Yaklaşan yerel seçimler öncesinde seçim çalışmaları da devam etmektedir. Bu gün sizler için birkaç seçim fıkrası hazırladım. Umarım hoşunuza gider ve yüzünüzde tatlı bir gülümseme olur.
ORAYI DA SULAR BASMIŞ
Seçimi kazanıp parlamentoya giren milletvekiline arkadaşları soruyorlar.
" Sık sık Avrupa'ya gidiyorsun, Roma'yı gördün mü ? "
" Gördüm. "
" Nasıl bir yer ? "
" Her yeri yıkık ,yanık..."
" Peki Venedik nasıl bir yer ?"
" Orayı da sular basmış."
HEP TERSİNE GİDERDİ
Adayın biri Zara ilçesi yakınlarında Kızılırmak'tan geçerken suya düşmüş.
Koşup parti başkanına haber vermişler.
" Bizim aday mı ? "
" Bilmiyoruz, adaylardan biri. "
" Akıntıya doğru mu gidiyordu, tersine mi ? "
" Akıntıya doğru. "
" Bizim aday olamaz. Bizimki hep tersine giderdi. "

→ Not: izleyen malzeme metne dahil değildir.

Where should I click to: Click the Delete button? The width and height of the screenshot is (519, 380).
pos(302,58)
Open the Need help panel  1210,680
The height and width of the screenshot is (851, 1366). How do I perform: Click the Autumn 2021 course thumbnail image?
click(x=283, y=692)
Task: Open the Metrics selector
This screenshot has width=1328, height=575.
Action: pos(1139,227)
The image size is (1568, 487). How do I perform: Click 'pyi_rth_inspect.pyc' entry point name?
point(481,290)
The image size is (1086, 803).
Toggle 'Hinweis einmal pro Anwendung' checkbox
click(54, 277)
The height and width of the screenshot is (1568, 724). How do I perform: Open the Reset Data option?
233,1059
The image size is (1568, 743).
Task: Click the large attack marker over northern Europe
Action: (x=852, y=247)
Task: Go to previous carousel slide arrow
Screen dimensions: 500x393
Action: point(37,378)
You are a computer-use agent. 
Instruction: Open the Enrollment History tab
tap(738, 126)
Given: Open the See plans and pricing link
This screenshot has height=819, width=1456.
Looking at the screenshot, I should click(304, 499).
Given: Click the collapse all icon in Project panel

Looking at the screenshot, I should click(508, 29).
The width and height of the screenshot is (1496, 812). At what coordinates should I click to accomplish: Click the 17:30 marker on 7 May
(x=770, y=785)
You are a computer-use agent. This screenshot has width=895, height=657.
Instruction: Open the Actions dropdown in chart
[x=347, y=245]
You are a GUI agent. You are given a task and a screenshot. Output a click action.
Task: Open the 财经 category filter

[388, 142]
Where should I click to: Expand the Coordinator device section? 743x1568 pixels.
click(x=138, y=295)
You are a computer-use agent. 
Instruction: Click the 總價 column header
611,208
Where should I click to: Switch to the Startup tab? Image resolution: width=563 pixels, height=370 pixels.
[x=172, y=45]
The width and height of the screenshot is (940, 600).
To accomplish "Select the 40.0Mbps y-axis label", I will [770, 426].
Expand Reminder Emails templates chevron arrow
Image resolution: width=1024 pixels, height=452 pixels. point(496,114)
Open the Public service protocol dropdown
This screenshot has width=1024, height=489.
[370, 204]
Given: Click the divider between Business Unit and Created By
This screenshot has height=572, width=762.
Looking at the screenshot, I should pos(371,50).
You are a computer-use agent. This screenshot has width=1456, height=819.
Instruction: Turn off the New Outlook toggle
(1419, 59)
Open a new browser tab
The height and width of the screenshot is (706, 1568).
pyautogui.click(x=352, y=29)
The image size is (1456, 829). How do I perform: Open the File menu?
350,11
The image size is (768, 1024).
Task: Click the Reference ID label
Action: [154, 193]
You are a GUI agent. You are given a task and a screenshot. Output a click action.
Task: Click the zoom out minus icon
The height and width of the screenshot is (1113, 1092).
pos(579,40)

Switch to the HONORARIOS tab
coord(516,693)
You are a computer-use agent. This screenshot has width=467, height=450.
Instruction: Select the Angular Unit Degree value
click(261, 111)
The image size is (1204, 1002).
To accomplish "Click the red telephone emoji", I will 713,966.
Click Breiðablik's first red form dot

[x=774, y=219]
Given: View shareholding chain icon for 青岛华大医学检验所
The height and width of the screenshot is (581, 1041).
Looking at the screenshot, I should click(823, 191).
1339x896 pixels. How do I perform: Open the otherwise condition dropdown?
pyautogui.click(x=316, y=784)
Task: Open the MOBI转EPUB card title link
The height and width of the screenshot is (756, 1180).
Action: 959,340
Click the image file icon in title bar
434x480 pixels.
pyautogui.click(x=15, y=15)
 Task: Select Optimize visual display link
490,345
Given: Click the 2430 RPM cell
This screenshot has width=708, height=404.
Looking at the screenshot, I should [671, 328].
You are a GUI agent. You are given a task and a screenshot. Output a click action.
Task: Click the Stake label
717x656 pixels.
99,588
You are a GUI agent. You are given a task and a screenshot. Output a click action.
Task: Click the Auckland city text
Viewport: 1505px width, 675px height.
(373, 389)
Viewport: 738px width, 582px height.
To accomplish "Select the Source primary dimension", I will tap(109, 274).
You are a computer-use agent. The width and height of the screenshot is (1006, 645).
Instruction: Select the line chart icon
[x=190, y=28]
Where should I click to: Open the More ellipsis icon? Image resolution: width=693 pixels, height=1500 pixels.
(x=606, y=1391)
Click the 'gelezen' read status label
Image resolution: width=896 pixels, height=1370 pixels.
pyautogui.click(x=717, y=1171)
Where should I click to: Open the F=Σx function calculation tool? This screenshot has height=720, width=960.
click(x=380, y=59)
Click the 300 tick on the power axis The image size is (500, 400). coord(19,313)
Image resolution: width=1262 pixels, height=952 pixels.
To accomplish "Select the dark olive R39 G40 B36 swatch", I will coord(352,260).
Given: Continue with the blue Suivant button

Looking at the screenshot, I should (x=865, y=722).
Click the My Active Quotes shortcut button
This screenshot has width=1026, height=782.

SANDALYE YETER, BİRAZDA MASA
Seçim sonuçları belli oldukça genel merkeze telgraf çekiyorlar:
"Beş sandalye aldık"
"On sandalye daha aldık."
Seçim sonuçları belli oldukça sandalye sayısı da artıyor.
"Elli aldık, altmış aldık, yüz aldık."
Parti sekreteri sandalyenin milletvekili anlamına geldiğini bilmiyor, yanıt
veriyor:
"Partiye bu kadar sandalye yeter, biraz da masa alın..."
SMOKİN NASIL GİYİLİR ?
Seçimlerden sonra balo veriliyor. Her milletvekili smokinli gelecek.
Bakıyorlar ki yeniler gün batmadan smokinlerini giymişler. Başkan,
smokinle dolaşanlara çıkışıyor.
" Gün batmadan smokin giyilmez . "
" Neden giyilmez ? "
" Adet öyledir de ondan. "
Yeni milletvekili orta da dolaşan smokinlileri gösteriyor :
" Gün batmadan giyilmez de bunlar neden giymişler ? "
" Onlar giyer, onlar garson. "
BEN İSMET PAŞA'NIN MİLLETVEKİLİYİM
Seçmenlerde bir adet vardır, İşleri için başkente geldiklerinde çat kapı,
milletvekillerinin evlerine gelirler. Sabah sabah, durmadan bir şey isterler.
Gene milletvekillerinden kontenjandan gelme birinin kapısı sabah
karanlığında çalınır. Hanımı kapıyı açar.
" Ne var "
" Beyi görmek istiyoruz."
" Bey uyuyor "
" Uyandırın "
" Uyandıramam "
" Biz de bir daha oy vermeyiz, o da milletvekili olamaz."
Kapı ardında bu sözleri duyan milletvekilinin tepesi atar.
" Defolun şuradan, der, ben sizin değil İsmet Paşa'nın milletvekiliyim."